— WHAT TO WORK ON —
Exactly as written, restate the material below from its first line through the line containing "Open the #venturecapital hashtag", and stop there.

— MATERIAL PROVIDED —

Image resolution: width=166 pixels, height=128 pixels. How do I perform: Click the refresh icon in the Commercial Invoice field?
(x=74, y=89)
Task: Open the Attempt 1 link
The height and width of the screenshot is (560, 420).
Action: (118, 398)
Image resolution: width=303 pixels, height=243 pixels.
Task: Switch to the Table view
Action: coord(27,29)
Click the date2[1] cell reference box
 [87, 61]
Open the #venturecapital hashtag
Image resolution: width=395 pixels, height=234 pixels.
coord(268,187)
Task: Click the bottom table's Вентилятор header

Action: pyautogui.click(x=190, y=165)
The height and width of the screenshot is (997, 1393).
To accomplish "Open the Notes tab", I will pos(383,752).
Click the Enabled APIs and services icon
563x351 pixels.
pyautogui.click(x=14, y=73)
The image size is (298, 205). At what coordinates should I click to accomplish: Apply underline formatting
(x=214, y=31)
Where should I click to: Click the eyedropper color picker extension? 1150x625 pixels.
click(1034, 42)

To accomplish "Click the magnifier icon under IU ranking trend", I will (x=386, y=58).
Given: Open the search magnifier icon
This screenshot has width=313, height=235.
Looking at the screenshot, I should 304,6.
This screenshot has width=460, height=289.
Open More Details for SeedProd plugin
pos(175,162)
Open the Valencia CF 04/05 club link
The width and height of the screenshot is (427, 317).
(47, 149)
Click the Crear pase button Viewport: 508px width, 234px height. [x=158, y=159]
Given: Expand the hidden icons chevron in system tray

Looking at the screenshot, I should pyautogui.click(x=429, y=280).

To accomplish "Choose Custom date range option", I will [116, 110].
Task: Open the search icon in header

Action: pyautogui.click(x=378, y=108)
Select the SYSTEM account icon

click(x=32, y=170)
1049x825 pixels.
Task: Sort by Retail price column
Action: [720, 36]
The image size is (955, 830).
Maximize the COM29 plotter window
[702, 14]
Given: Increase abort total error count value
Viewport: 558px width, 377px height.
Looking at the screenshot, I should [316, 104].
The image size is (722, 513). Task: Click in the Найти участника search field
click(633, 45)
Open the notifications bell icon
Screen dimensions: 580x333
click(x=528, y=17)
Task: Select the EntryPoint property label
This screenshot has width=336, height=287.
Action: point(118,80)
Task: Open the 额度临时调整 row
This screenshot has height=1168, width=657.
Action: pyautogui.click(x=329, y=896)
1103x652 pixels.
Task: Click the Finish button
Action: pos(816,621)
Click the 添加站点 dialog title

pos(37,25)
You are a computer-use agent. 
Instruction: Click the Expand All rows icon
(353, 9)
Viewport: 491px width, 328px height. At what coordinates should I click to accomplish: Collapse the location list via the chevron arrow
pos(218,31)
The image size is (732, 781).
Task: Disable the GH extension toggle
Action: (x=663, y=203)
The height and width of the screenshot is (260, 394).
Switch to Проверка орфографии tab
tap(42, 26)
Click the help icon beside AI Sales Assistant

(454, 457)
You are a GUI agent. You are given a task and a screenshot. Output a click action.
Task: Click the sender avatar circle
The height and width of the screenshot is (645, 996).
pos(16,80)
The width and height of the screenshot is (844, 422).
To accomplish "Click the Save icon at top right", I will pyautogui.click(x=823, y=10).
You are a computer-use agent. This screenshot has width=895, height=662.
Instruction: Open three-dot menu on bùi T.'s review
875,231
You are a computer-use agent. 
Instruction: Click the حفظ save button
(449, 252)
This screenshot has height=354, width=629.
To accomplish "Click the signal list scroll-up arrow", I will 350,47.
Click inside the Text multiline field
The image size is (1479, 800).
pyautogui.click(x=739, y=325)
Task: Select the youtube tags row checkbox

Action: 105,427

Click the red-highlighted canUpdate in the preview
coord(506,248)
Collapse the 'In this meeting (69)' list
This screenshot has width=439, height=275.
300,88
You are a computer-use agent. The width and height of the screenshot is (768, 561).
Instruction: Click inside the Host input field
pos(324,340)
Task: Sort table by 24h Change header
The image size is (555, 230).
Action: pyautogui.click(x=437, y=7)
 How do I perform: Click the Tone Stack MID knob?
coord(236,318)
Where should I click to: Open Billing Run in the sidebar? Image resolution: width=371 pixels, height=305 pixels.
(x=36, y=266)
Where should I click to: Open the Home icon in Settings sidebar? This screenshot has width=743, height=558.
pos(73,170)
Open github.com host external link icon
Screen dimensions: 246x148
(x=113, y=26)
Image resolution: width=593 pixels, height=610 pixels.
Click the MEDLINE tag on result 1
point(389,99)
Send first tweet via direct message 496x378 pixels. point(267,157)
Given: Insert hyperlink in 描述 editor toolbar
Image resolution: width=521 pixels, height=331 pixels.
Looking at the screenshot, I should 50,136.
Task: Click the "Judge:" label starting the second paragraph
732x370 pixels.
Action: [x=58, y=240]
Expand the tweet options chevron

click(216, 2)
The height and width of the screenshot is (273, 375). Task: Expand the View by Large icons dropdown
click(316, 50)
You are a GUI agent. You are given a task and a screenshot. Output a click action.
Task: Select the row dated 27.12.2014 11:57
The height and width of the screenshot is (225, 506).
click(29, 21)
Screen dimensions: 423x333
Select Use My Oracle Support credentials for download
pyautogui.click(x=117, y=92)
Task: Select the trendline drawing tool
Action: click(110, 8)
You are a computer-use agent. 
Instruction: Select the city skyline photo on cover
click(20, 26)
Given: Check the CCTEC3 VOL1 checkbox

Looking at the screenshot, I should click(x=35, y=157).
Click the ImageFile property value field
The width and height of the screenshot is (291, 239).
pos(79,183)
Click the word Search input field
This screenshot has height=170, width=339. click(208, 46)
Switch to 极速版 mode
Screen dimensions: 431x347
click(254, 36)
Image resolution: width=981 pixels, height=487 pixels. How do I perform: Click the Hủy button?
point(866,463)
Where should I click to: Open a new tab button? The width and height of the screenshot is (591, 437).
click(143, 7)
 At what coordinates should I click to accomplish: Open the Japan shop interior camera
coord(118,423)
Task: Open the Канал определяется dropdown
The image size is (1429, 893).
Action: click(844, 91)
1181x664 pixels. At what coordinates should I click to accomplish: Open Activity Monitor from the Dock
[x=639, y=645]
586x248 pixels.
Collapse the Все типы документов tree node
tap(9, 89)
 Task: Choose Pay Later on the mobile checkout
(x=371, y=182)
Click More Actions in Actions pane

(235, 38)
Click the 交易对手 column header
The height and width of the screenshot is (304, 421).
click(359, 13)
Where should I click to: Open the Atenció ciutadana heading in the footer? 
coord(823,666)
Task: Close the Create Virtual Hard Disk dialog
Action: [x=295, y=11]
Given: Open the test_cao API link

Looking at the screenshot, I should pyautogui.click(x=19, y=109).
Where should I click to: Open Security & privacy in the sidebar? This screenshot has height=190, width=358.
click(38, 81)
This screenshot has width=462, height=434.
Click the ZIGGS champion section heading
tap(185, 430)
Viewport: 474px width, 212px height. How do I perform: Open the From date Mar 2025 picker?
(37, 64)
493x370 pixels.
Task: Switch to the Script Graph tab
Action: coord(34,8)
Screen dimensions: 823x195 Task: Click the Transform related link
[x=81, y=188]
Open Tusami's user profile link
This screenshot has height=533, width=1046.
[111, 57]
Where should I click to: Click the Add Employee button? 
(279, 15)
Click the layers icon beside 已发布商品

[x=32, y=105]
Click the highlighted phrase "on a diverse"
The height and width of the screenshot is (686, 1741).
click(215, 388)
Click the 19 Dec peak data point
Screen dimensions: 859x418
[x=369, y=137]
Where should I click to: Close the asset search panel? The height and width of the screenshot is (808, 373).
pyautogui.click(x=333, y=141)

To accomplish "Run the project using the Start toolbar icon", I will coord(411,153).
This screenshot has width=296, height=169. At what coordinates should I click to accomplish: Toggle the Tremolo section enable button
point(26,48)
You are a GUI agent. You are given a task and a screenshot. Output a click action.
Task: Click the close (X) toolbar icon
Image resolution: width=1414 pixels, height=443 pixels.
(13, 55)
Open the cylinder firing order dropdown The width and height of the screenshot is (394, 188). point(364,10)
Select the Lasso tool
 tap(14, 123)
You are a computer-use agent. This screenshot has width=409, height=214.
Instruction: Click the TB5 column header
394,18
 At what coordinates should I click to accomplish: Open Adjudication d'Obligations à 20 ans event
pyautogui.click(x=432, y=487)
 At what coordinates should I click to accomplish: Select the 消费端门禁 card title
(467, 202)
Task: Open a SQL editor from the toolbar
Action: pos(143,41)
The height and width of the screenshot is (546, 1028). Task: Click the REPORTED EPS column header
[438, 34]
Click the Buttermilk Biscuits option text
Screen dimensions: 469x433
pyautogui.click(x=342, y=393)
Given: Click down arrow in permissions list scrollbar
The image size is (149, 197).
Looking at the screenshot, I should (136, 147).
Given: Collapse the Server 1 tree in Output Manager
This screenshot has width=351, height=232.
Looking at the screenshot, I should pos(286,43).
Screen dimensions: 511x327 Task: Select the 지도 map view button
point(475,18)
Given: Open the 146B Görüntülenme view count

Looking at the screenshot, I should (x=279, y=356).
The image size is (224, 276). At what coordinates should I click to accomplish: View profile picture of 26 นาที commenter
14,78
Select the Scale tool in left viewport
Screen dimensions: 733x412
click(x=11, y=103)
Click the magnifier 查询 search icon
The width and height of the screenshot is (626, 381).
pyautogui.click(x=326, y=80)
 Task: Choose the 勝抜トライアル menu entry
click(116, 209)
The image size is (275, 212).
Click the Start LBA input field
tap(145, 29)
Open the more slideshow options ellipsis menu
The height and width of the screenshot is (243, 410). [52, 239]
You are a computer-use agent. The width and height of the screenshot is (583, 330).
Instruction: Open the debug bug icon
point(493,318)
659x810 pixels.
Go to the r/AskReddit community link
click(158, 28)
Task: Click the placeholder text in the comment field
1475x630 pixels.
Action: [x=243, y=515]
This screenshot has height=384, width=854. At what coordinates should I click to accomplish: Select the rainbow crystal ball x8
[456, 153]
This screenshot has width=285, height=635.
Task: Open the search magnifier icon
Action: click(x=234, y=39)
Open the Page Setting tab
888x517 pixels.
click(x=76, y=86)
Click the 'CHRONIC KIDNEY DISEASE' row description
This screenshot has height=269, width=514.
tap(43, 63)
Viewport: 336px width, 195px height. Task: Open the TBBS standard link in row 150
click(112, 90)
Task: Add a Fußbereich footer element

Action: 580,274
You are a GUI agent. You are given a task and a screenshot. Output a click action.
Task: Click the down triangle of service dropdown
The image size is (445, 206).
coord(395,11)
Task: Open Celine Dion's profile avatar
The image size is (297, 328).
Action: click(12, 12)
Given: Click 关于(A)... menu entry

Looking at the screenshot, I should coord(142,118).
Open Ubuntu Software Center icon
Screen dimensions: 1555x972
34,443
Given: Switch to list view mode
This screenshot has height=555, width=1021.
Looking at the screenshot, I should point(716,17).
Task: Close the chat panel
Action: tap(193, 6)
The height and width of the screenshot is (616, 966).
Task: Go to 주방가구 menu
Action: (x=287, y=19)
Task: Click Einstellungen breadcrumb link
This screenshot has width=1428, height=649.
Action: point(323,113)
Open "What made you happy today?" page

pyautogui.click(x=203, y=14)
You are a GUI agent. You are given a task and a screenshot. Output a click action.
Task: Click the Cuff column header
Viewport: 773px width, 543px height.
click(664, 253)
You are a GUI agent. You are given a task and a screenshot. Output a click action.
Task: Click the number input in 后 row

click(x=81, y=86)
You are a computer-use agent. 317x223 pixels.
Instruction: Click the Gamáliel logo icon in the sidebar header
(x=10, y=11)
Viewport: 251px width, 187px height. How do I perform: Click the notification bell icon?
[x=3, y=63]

— RESULT —
Image resolution: width=166 pixels, height=128 pixels. How do I perform: Click the refresh icon in the Commercial Invoice field?
(x=74, y=89)
Task: Open the Attempt 1 link
The height and width of the screenshot is (560, 420).
Action: (118, 398)
Image resolution: width=303 pixels, height=243 pixels.
Task: Switch to the Table view
Action: coord(27,29)
Click the date2[1] cell reference box
 [87, 61]
Open the #venturecapital hashtag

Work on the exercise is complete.